| Requirement |
Copy out exactly the lines from the one containing "Where should I" to the last line of the records below, both included, and leave out any pictures.

| Supplied records |

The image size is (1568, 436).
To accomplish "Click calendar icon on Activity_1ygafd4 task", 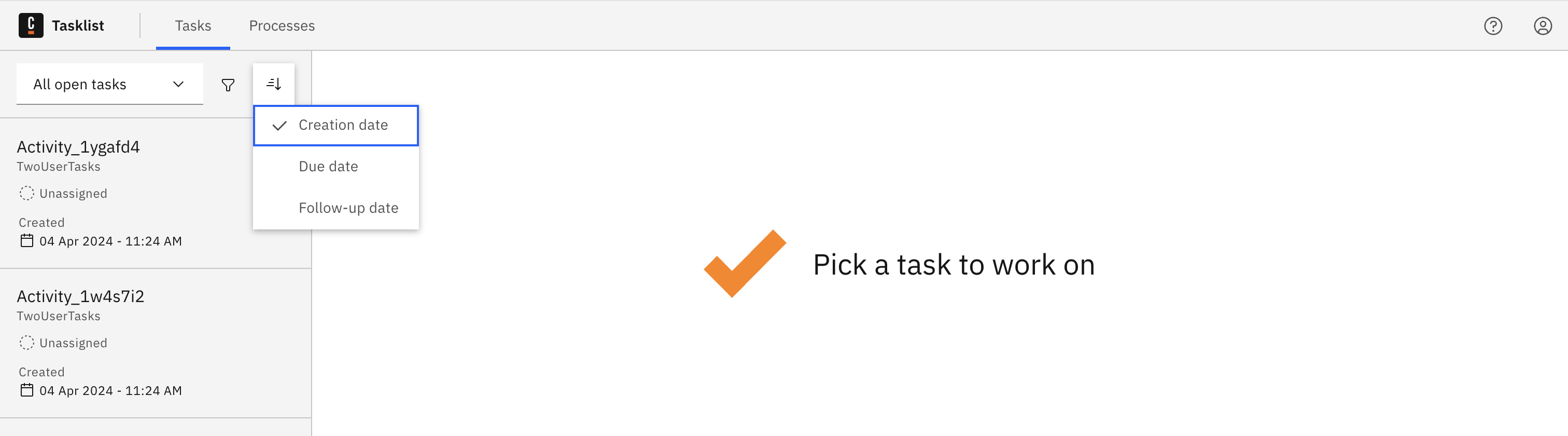I will click(27, 241).
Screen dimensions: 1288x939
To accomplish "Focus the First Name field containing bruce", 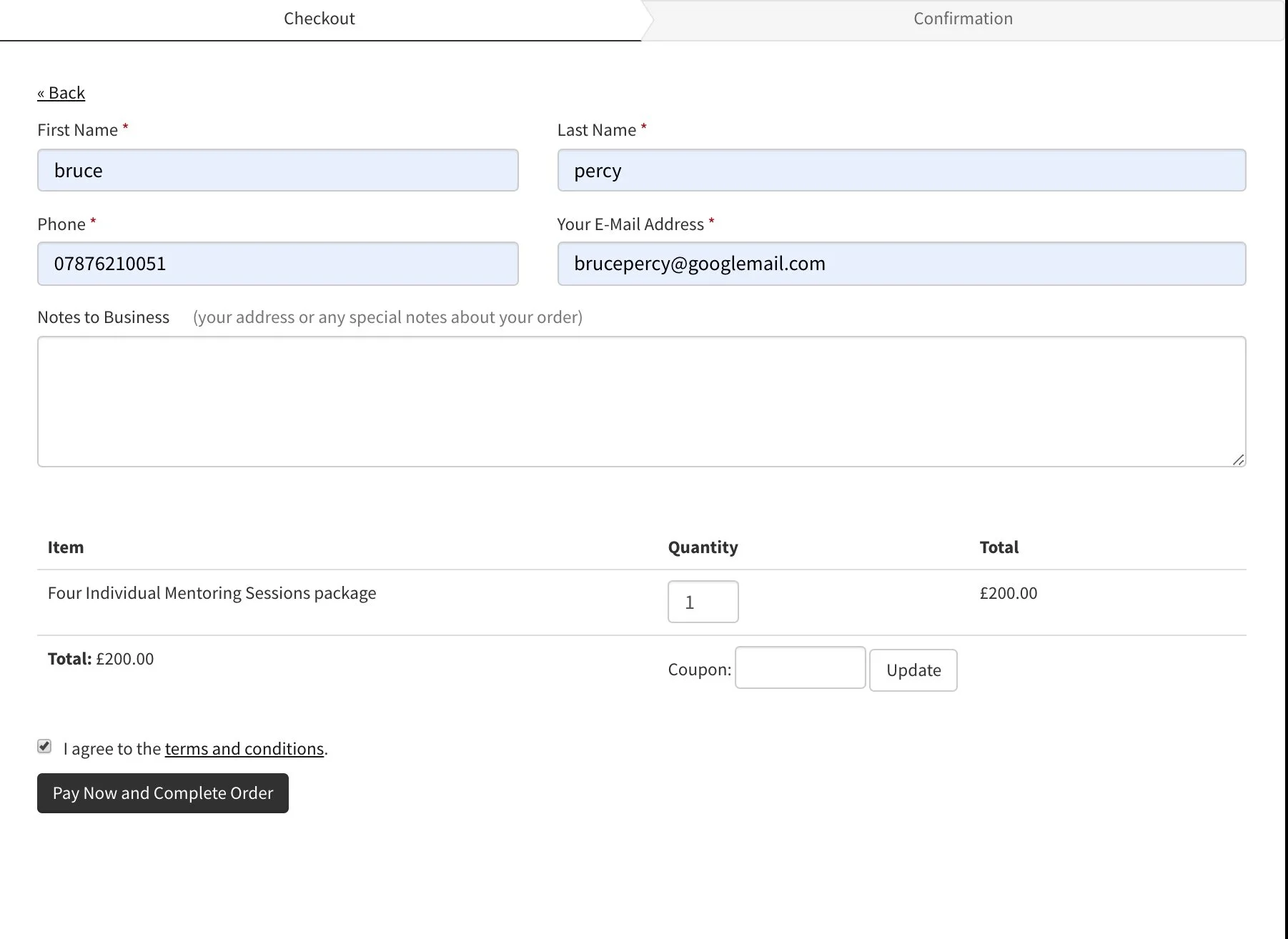I will click(277, 170).
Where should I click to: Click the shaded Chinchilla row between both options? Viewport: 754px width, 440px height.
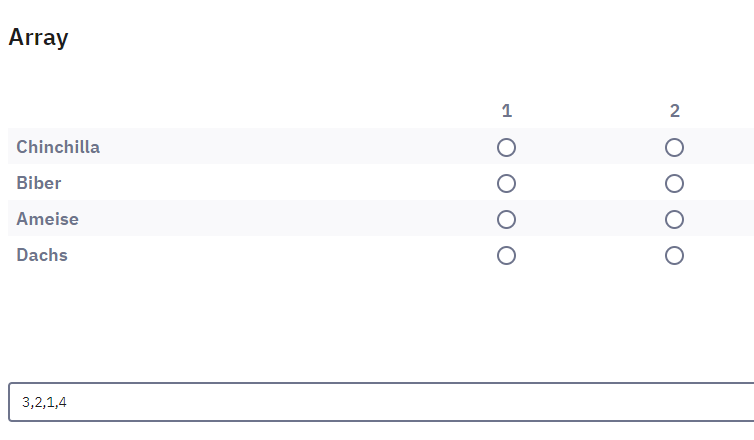tap(590, 148)
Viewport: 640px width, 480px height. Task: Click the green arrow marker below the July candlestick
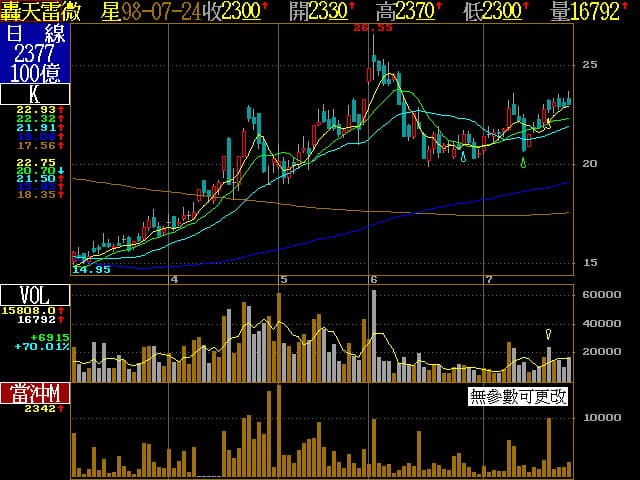[524, 161]
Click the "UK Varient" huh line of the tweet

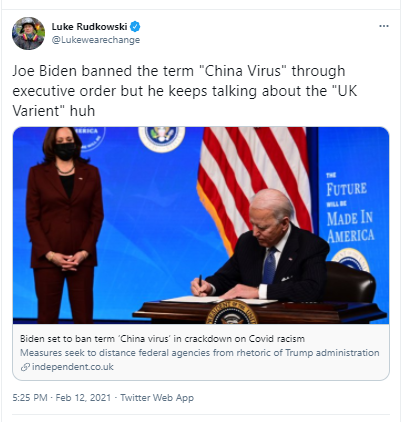[54, 111]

| Reply to the exercise |
Where should I click to: Click the shaded Chinchilla row between both options? Viewport: 754px width, 440px height.
tap(590, 148)
Viewport: 640px width, 480px height. Task: Click the green arrow marker below the July candlestick
[524, 161]
Click the "UK Varient" huh line of the tweet

[54, 111]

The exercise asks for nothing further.